機能別組織とは
営業、生産といった経営機能ごとに編成された組織形態のこと。機能ごとの専門性を高めるのに適している。
機能別組織では、同じ機能の専門性を担当するスタッフが1つの組織に集結するため、スキルや知識の伝達・共有化がしやすく、専門性を高めやすいというメリットがあります。
一方、問題点としては、(1)機能部門間の調整機能がトップに集中するため、会社の規模が大きくなり事業の幅が広がると十分に機能しなくなる、(2)事業に関する責任がトップに集中し、各機能部門の責任があいまいになるといった点が指摘できます。
機能別組織と事業別の組み合わせ
企業の発展段階に照らして考えれば、創業期から発展期において、機能の分化と効率性を追求する場合に適した組織形態であるといえますが、事業の多角化や製品の多様化が進んだ場合には事業成果に対する目的志向が欠如したり、機能間の調整がうまくいかない等の弊害が目立つようになります。

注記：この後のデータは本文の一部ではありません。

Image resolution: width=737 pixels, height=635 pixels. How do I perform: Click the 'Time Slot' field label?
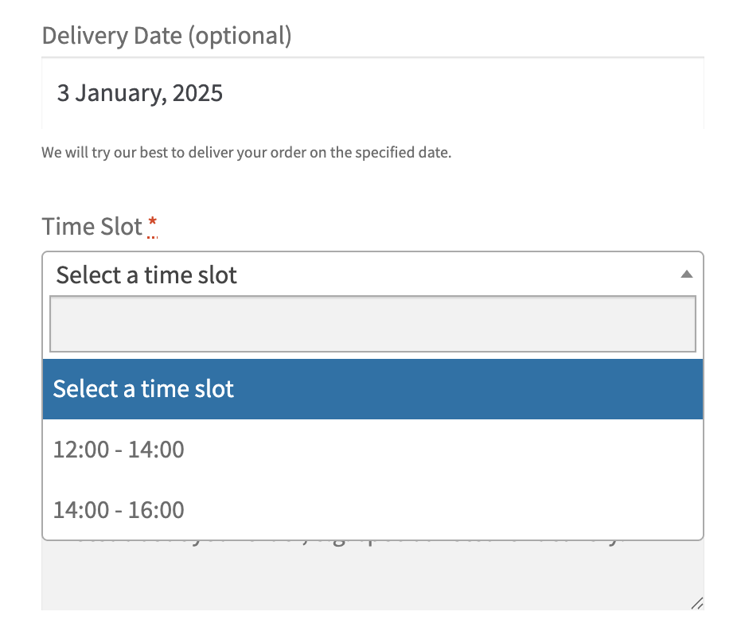(92, 227)
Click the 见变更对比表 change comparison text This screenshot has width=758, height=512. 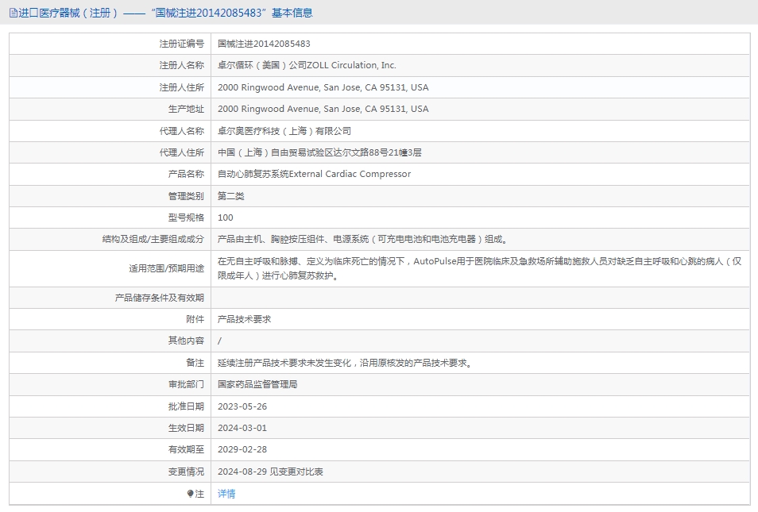tap(296, 472)
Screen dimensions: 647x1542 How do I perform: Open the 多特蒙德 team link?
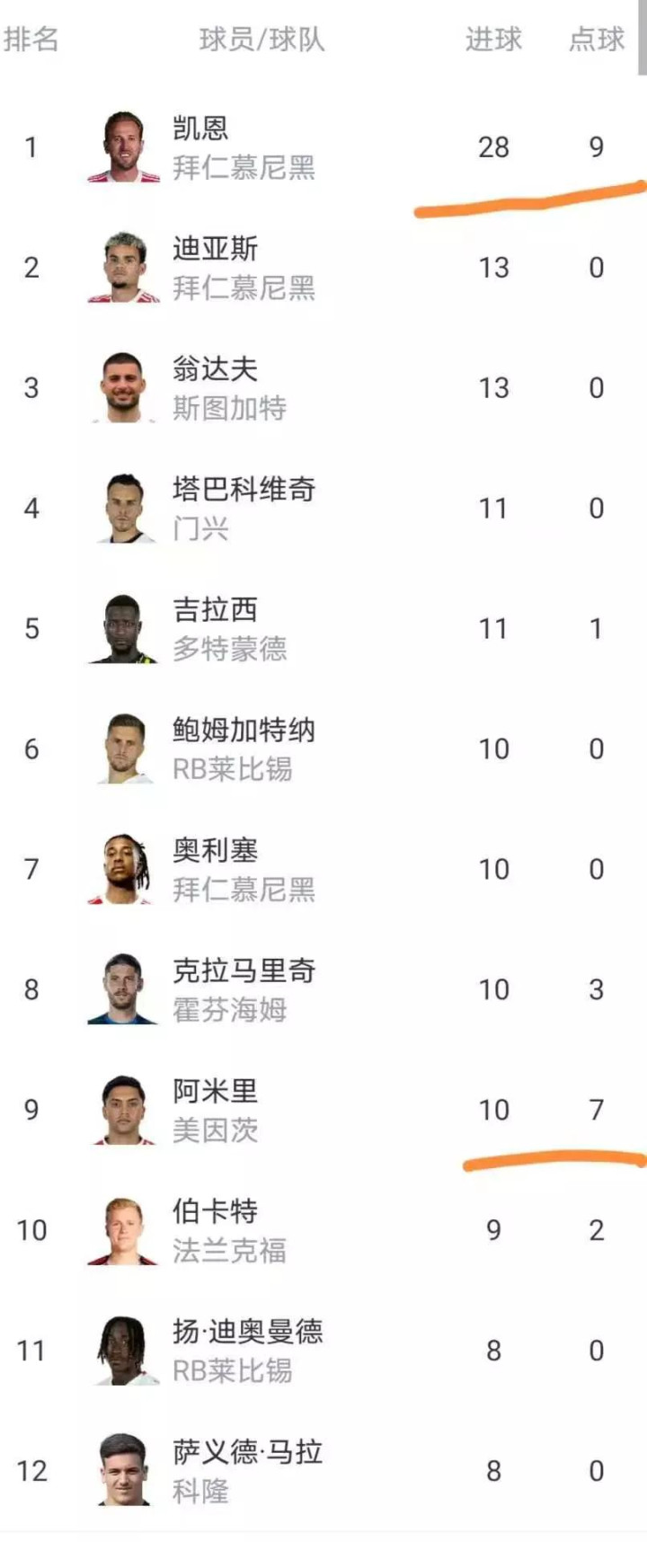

このような理由から、大企業になると純粋な機能別組織だけでなく、事業部組織も組み合わせていくケースが見られます。すなわち、いわゆる本社機能(総務、人事、経理などの部門)を機能別組織として、そこに事業部門を組み合わせる形態をとることで、事業責任は事業部門、必要な機能を提供するのは機能部門、全事業および全機能を統合し責任を持つのは社長、という形態が一般的です。
機能部門が全社を統合
機能別組織が機能するパターンとして、例えば、経理部門の人材が国内拠点および海外拠点の経理機能を提供する場合があります。その企業の独特な管理会計の仕組みを熟知した人材が世界中に配置され、ローテーションしていくことで、その会社の経営システムを機能面から統合してしまうのです。こうした例は人事機能でもみられます。